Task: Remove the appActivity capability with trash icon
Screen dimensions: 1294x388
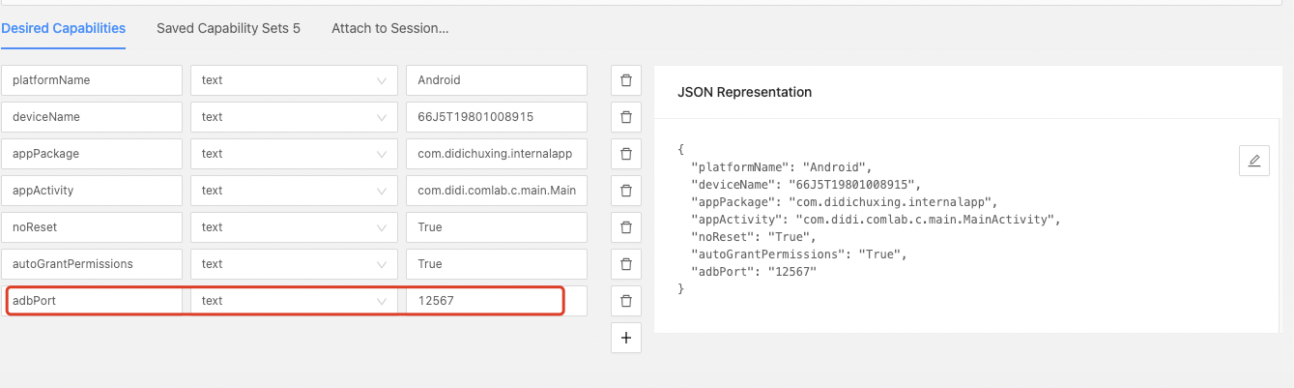Action: 625,191
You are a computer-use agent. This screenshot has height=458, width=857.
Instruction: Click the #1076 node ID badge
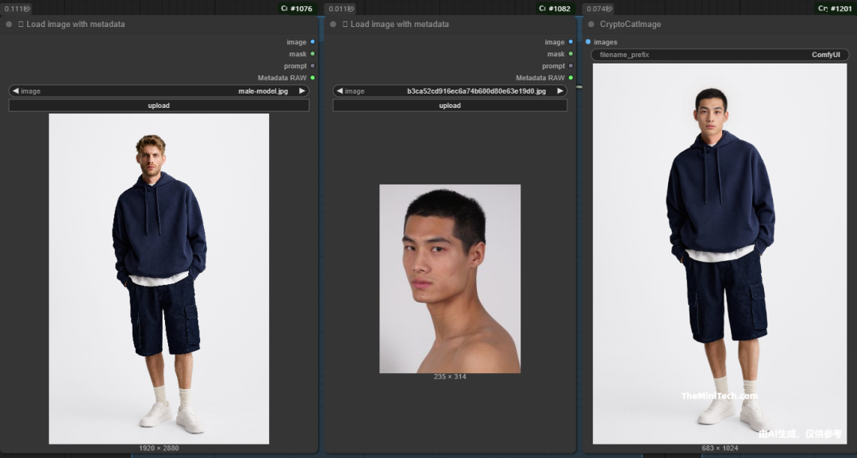click(x=298, y=9)
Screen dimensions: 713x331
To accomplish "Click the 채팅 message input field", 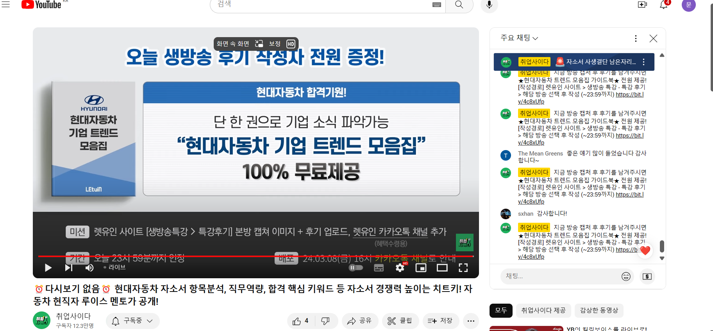I will click(x=559, y=276).
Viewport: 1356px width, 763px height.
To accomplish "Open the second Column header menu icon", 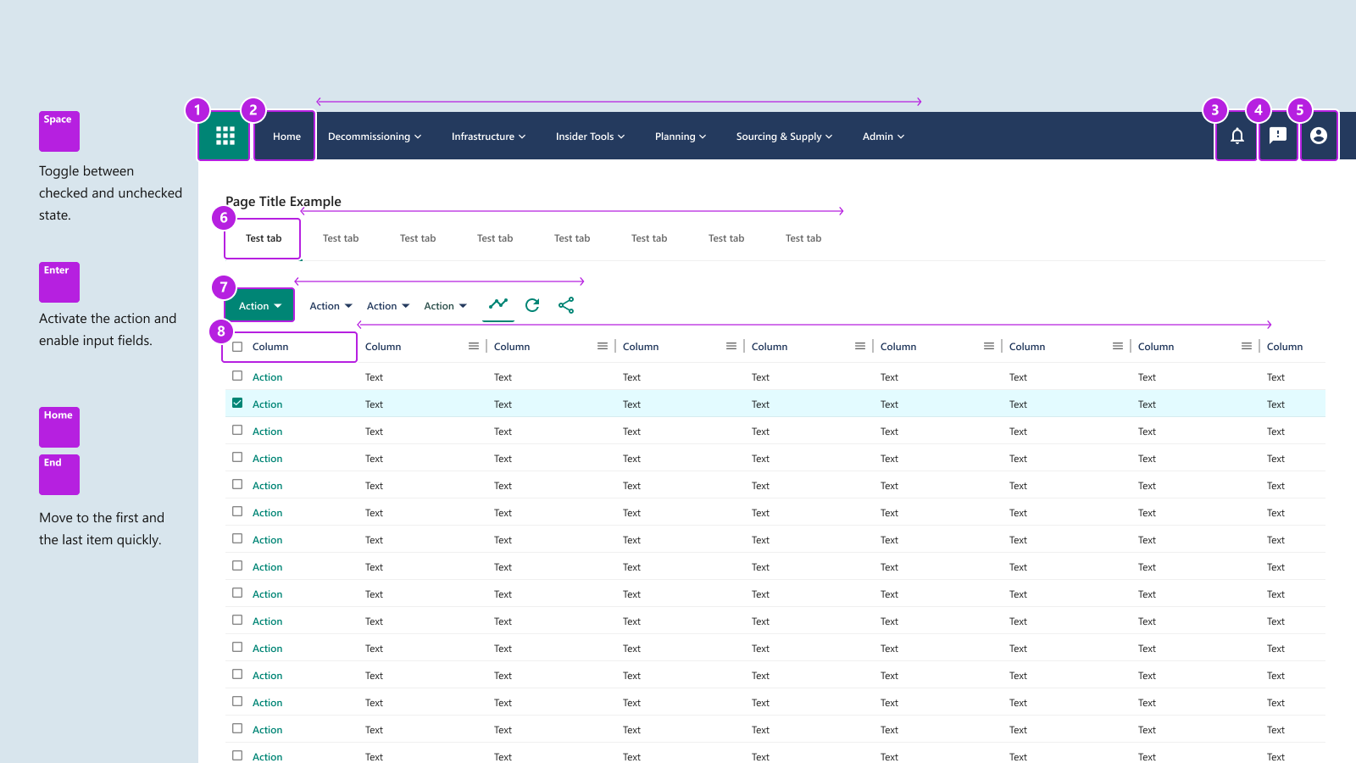I will (x=474, y=347).
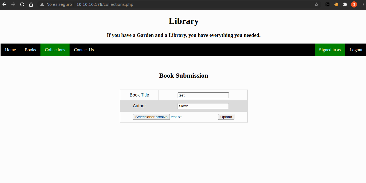Select the Collections nav tab
Screen dimensions: 366x183
pyautogui.click(x=55, y=50)
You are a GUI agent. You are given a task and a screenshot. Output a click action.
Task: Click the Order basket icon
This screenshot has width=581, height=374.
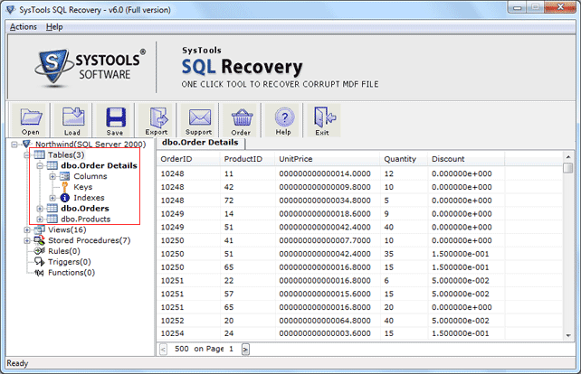(241, 118)
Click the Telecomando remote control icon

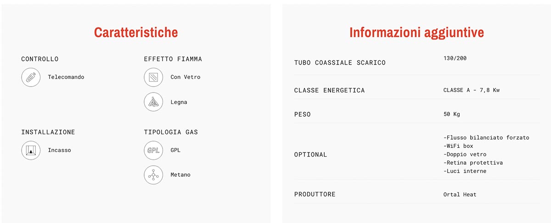point(31,77)
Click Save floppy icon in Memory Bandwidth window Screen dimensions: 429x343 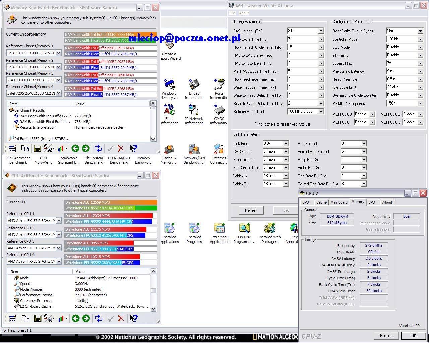click(37, 148)
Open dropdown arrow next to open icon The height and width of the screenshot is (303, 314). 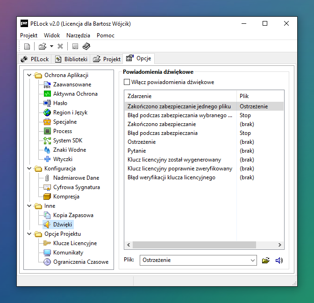pos(51,46)
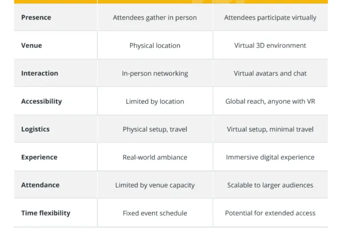The width and height of the screenshot is (342, 228).
Task: Select the 'Physical setup, travel' cell
Action: click(155, 129)
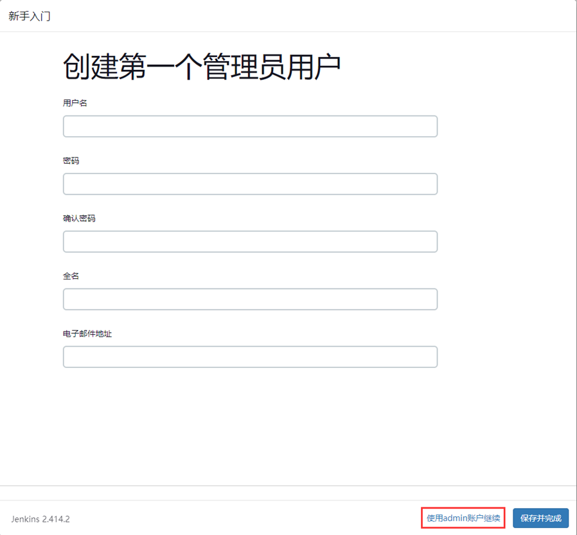Click the horizontal divider above the footer
This screenshot has width=577, height=535.
[289, 486]
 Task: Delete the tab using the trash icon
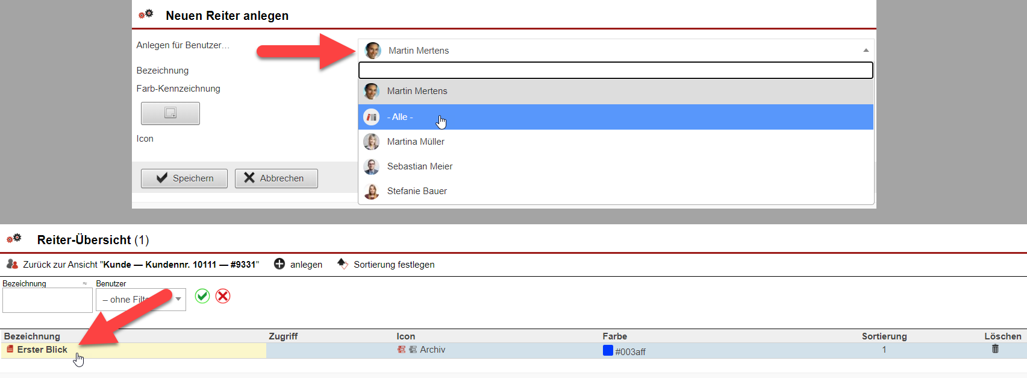995,349
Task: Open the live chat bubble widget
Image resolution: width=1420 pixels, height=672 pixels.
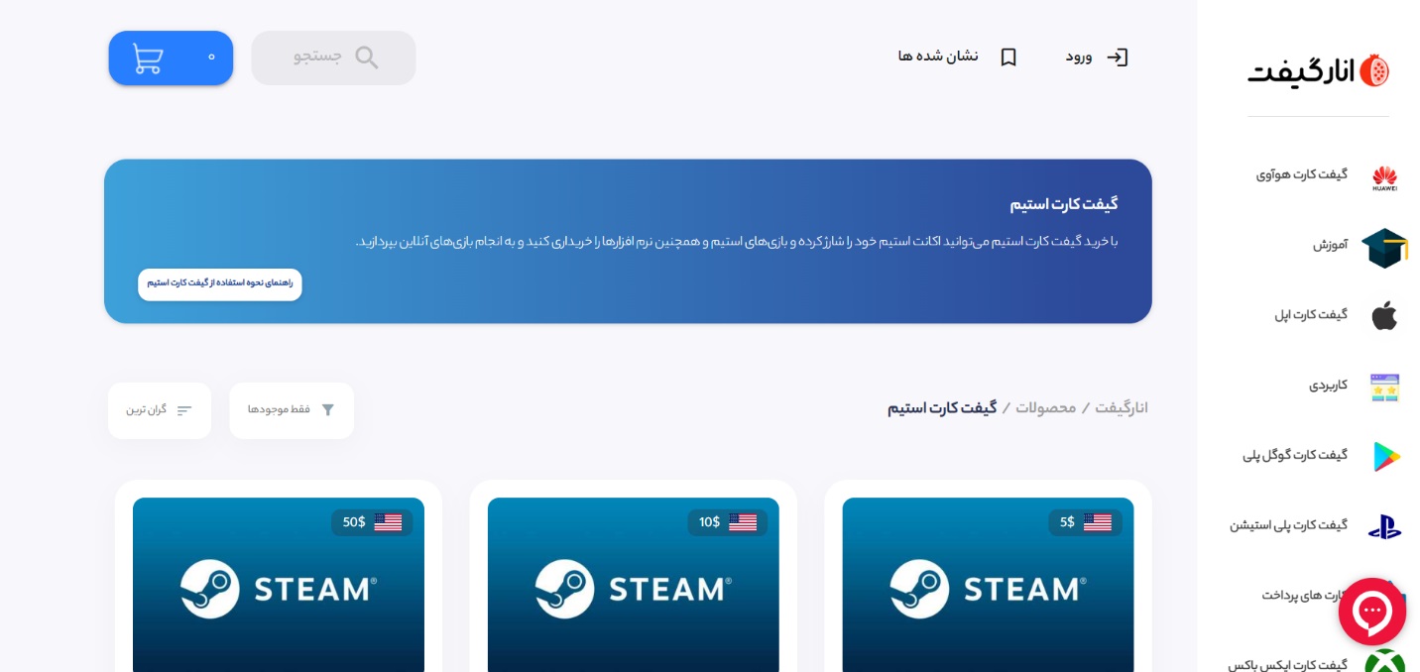Action: pos(1372,612)
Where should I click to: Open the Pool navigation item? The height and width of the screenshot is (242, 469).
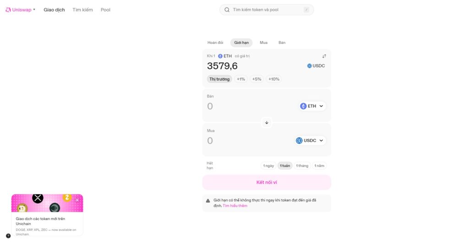pyautogui.click(x=105, y=10)
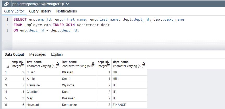Select the Query Editor tab
The image size is (225, 109).
tap(14, 11)
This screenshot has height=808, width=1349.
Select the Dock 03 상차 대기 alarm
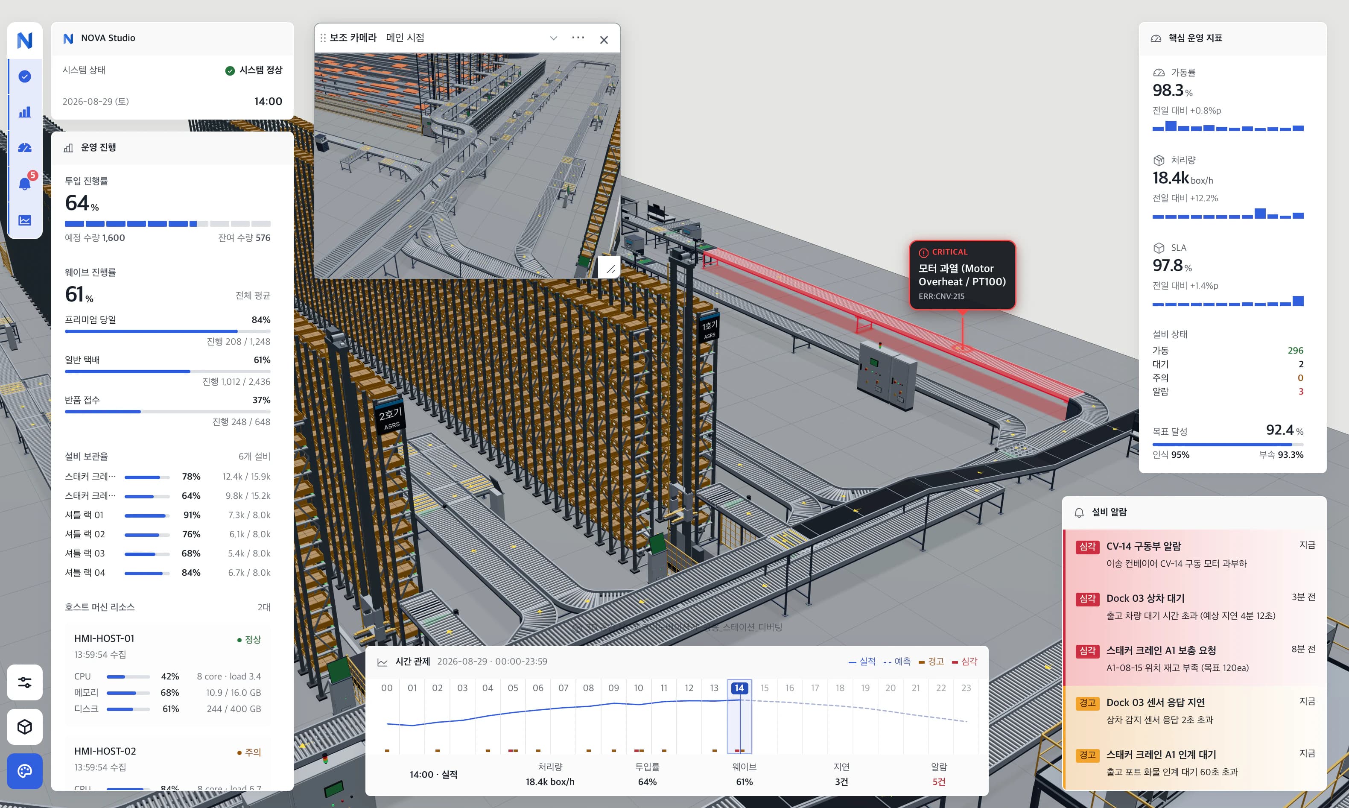tap(1195, 607)
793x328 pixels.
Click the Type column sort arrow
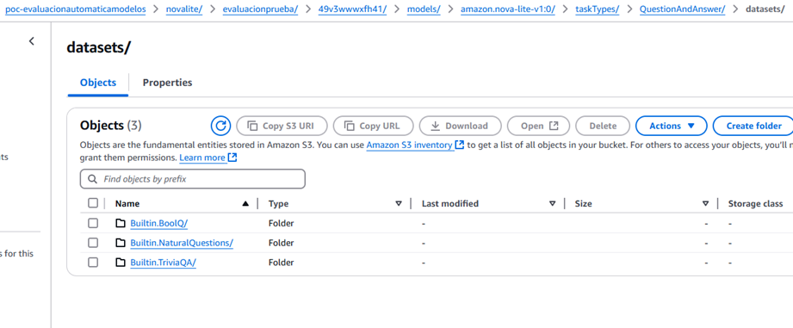click(399, 204)
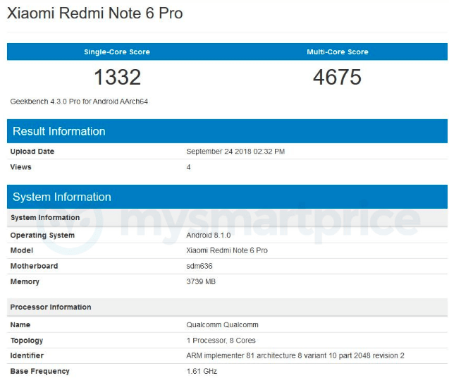Select the Multi-Core Score header
This screenshot has width=449, height=378.
click(x=337, y=52)
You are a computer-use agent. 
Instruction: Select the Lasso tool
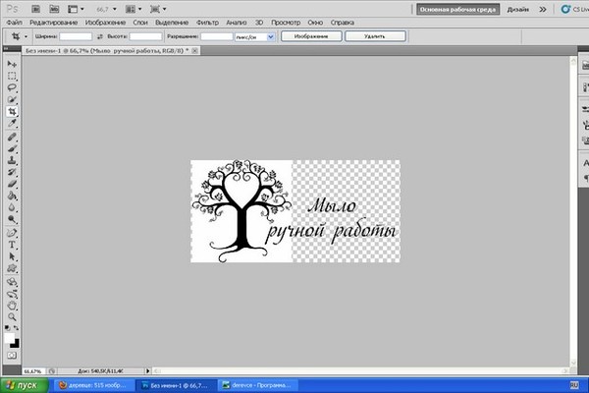12,87
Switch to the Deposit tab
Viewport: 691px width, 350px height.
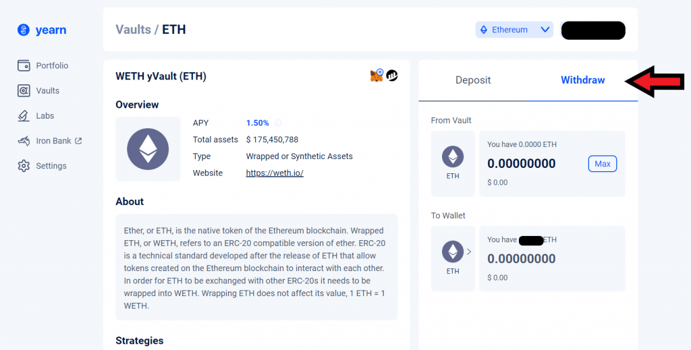pyautogui.click(x=473, y=80)
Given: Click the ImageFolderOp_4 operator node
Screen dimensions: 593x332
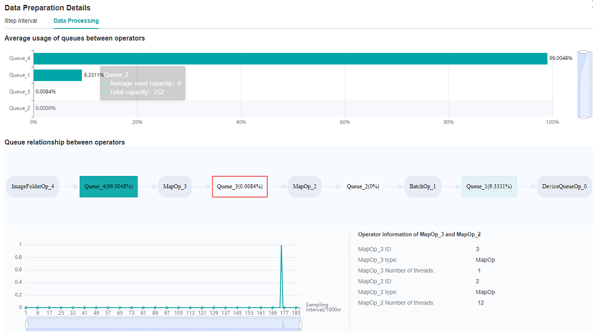Looking at the screenshot, I should coord(33,186).
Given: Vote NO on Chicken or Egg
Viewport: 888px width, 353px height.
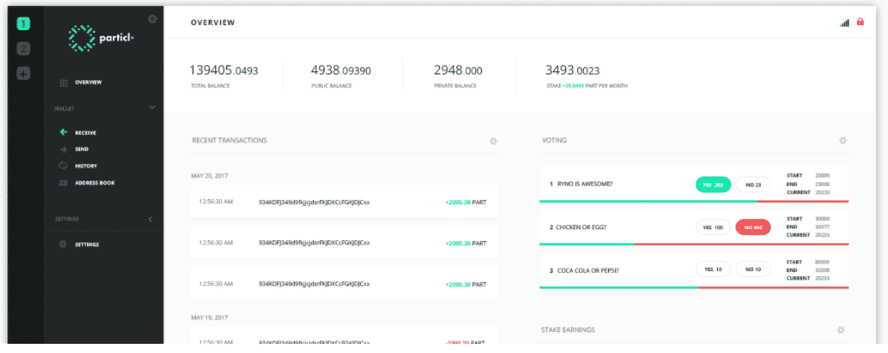Looking at the screenshot, I should [753, 227].
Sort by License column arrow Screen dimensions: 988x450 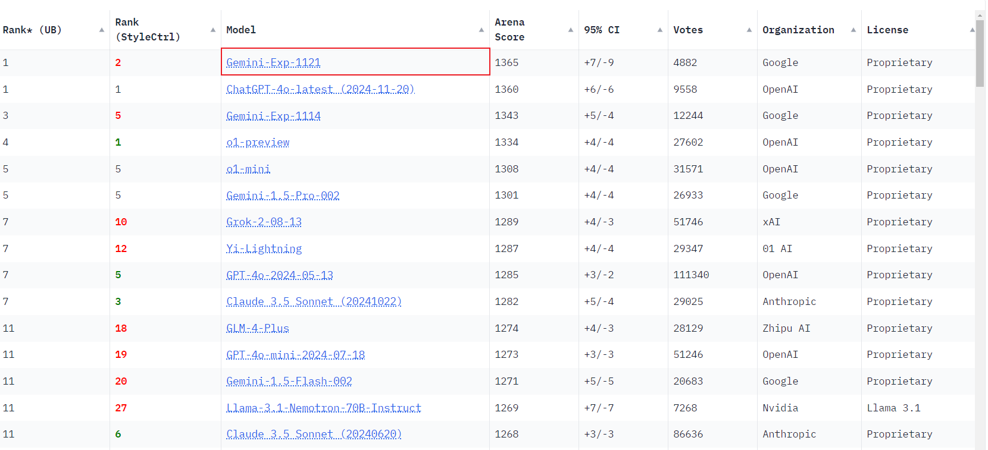pyautogui.click(x=972, y=30)
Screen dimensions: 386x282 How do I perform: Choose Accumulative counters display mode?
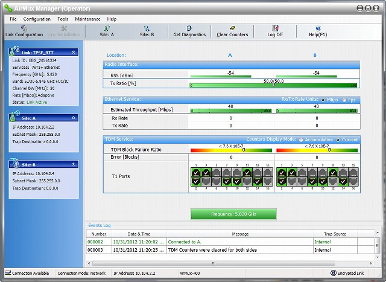[x=301, y=139]
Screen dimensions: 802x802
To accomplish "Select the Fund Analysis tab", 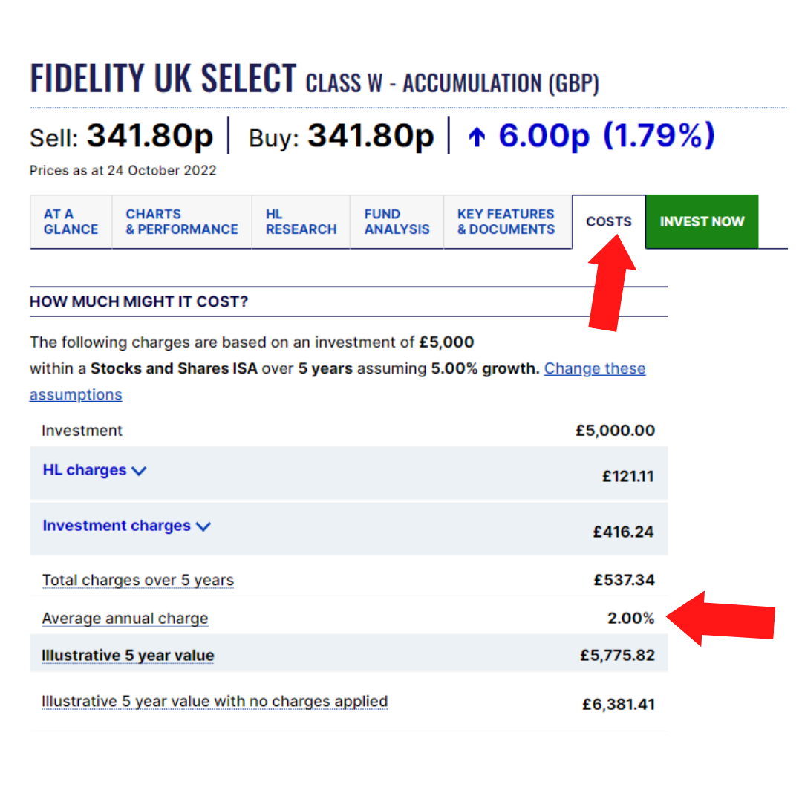I will (397, 221).
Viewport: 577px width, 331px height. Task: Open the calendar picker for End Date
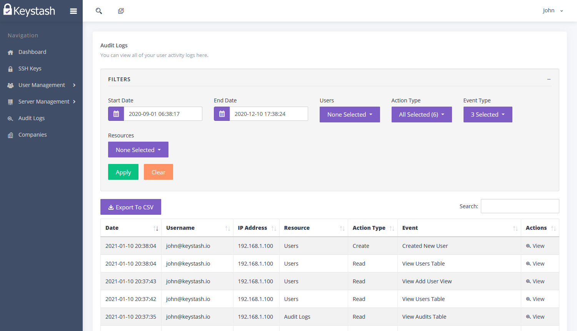(x=222, y=114)
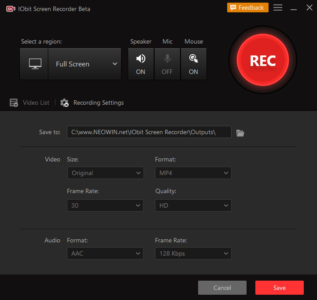Expand the video Frame Rate dropdown showing 30
Viewport: 317px width, 300px height.
pos(105,205)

→ WHAT IS REQUIRED:
From the listing above, pick out every line containing "agent".

→ SOLUTION TO THIS PROBLEM:
You are a computer-use agent. This screenshot has height=458, width=857.
You are a GUI agent. You are given a task and a screenshot. Output a click action.
You are a computer-use agent. 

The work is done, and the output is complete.